Exercise requirements: Take every line from the entries below that includes the word "agregó" and copy it.

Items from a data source
_____

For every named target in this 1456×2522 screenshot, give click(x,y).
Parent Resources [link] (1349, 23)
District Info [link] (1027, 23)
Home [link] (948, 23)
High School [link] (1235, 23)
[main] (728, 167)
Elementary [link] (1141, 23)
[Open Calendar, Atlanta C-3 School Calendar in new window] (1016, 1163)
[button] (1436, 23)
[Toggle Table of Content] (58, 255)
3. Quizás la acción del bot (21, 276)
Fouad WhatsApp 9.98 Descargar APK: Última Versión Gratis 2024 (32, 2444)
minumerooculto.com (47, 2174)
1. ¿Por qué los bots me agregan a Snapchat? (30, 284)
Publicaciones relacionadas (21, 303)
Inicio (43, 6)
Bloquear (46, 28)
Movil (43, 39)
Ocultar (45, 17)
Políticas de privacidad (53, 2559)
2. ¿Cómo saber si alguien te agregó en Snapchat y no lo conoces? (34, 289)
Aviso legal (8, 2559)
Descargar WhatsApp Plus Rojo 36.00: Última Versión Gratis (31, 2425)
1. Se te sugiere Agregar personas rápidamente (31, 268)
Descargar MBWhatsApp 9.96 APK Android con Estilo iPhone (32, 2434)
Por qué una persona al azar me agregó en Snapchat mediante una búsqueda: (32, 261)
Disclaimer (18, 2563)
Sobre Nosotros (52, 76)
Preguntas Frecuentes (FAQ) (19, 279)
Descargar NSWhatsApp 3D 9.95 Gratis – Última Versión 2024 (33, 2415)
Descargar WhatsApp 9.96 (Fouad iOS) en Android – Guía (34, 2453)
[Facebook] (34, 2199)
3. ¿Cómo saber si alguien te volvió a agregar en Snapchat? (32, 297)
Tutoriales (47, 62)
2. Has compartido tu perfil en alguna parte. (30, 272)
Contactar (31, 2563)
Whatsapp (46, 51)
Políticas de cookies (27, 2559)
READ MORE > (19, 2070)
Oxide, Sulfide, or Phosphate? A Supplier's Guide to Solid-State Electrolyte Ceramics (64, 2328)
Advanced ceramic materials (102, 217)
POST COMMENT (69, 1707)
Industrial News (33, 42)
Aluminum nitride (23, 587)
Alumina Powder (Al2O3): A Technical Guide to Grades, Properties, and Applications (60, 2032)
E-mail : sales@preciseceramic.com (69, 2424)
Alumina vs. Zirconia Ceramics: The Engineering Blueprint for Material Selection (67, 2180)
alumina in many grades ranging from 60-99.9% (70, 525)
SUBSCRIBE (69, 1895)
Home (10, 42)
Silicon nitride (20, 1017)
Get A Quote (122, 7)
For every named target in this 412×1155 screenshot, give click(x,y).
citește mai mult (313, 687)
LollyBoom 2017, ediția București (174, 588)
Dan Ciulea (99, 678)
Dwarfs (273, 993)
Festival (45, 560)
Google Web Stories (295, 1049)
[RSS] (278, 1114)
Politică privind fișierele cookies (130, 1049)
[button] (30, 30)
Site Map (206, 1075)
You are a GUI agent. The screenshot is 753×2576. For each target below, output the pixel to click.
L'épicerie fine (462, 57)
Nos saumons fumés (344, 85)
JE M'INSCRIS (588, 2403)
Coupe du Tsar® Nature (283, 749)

_____

Final answer:
2. ¿Cómo saber si alguien te agregó en Snapchat y no lo conoces? (34, 289)
Por qué una persona al azar me agregó en Snapchat mediante una búsqueda: (32, 261)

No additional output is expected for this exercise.